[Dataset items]
⁂

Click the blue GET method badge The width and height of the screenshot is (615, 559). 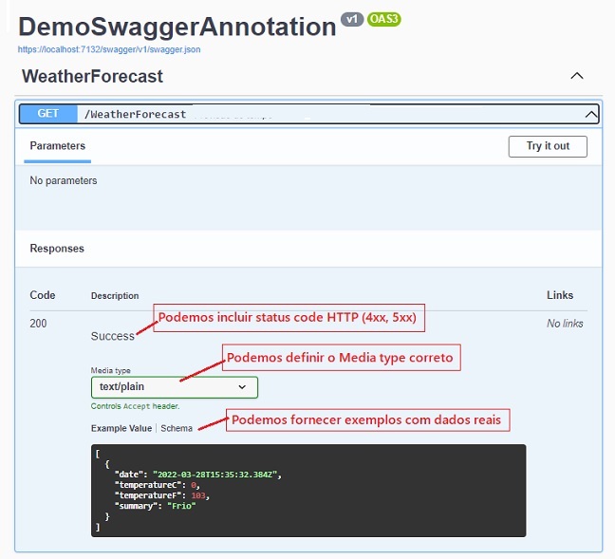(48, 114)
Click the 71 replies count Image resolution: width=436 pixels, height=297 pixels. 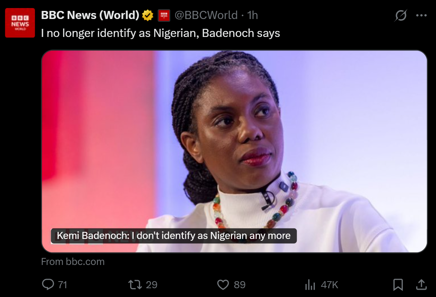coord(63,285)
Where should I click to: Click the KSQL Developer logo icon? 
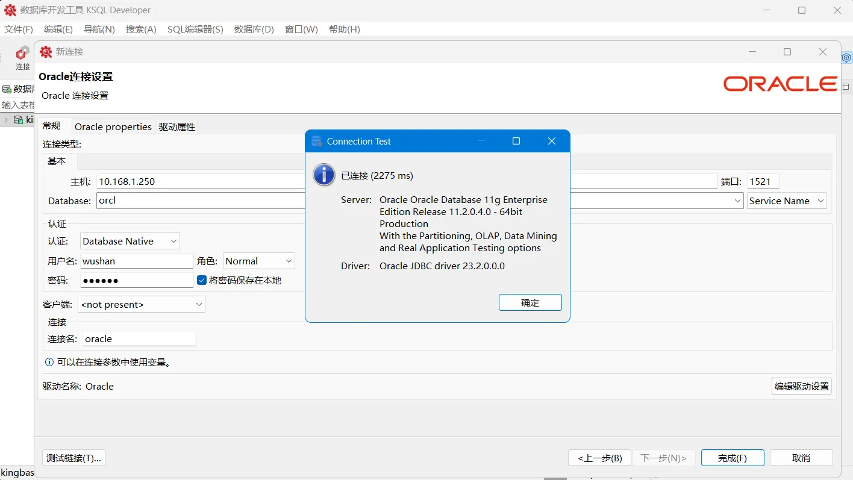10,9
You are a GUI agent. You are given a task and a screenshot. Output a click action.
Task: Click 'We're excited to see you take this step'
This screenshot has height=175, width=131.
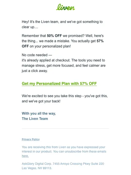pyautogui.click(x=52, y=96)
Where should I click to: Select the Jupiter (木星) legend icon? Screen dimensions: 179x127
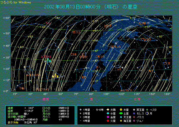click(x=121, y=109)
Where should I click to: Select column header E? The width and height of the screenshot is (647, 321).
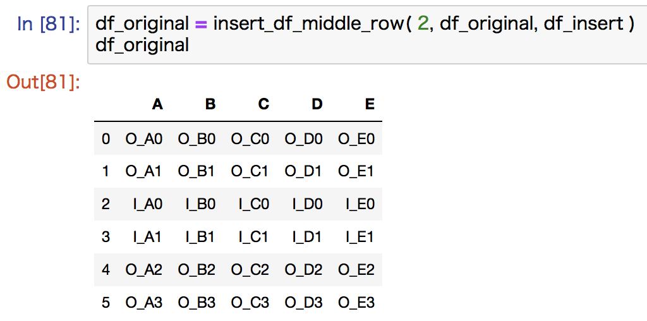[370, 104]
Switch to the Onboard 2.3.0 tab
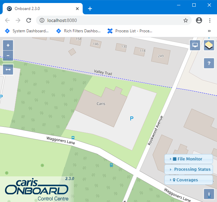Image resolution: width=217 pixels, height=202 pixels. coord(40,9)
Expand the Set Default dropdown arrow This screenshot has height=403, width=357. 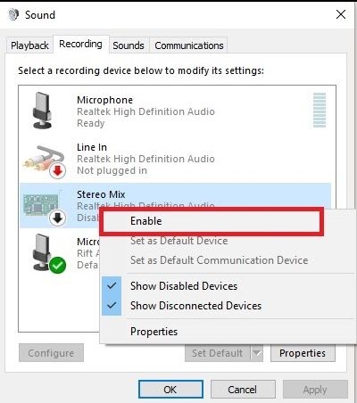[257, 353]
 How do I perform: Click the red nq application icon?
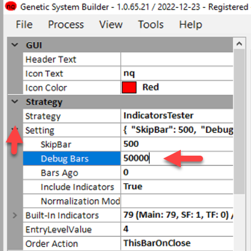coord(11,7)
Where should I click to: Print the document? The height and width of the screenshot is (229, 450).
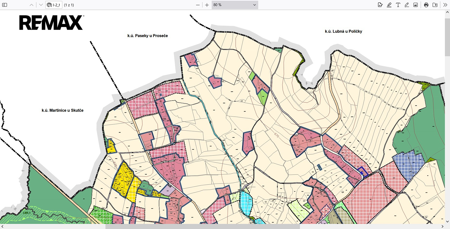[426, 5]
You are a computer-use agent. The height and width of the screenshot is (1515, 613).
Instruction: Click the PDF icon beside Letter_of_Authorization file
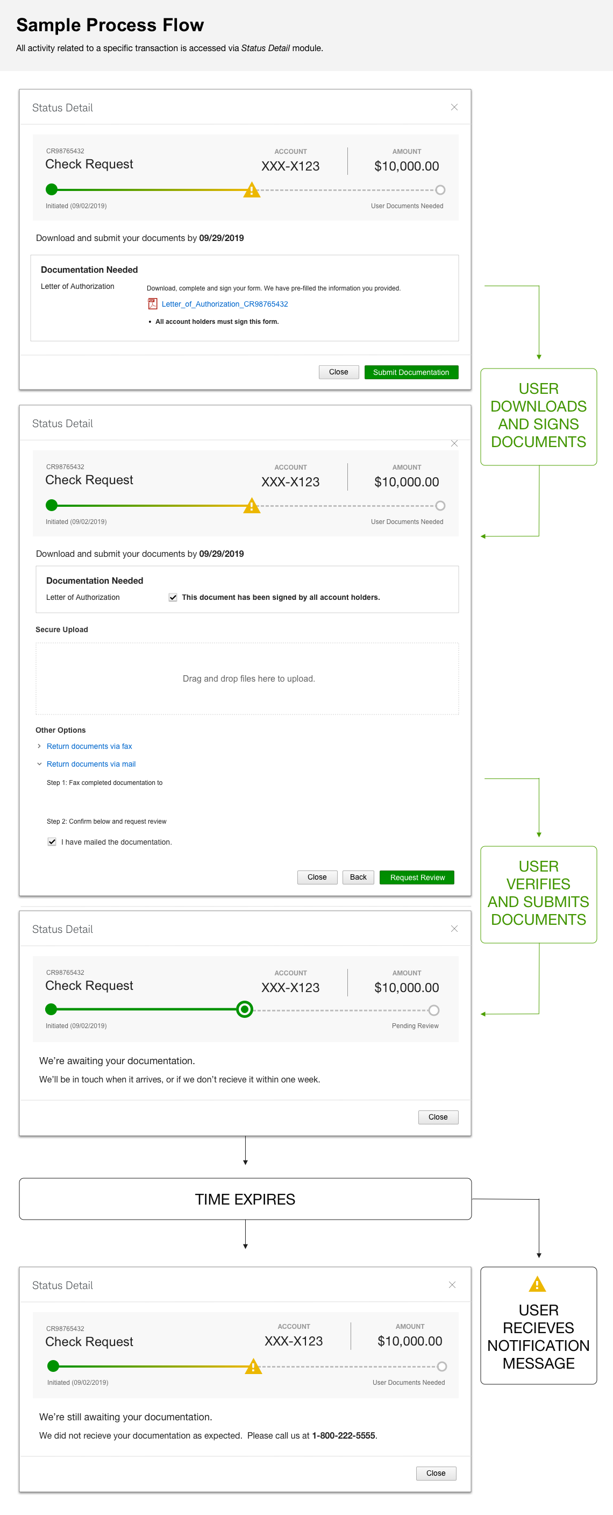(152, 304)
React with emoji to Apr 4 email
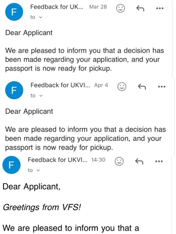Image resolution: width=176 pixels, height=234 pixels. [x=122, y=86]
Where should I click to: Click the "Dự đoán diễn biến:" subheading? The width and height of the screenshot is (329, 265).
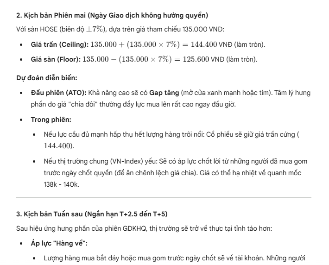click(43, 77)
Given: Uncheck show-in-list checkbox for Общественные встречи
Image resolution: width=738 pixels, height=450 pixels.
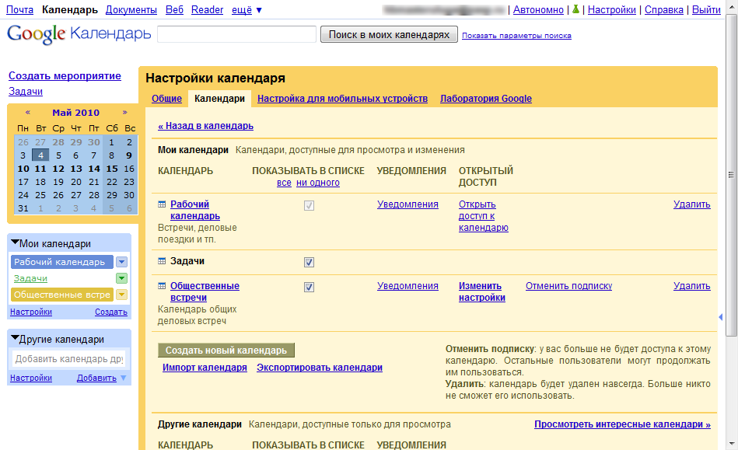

⁂

(What is expected) Repeat exactly the lines from the one holding "Where should I click to: Print" through the last line of the entries, both included; the pictures do not belong in the copy.

(Reply to the exercise)
Where should I click to: Print the document? The height and width of the screenshot is (229, 450).
[426, 5]
You are a computer-use agent. The height and width of the screenshot is (1515, 613).
Instruction: Click the PDF icon beside Letter_of_Authorization file
(152, 304)
React with emoji to Apr 4 email
Image resolution: width=176 pixels, height=234 pixels. [x=122, y=86]
Where should I click to: Click the "Dự đoán diễn biến:" subheading? The width and height of the screenshot is (329, 265).
click(43, 77)
Given: Uncheck show-in-list checkbox for Общественные встречи
Image resolution: width=738 pixels, height=450 pixels.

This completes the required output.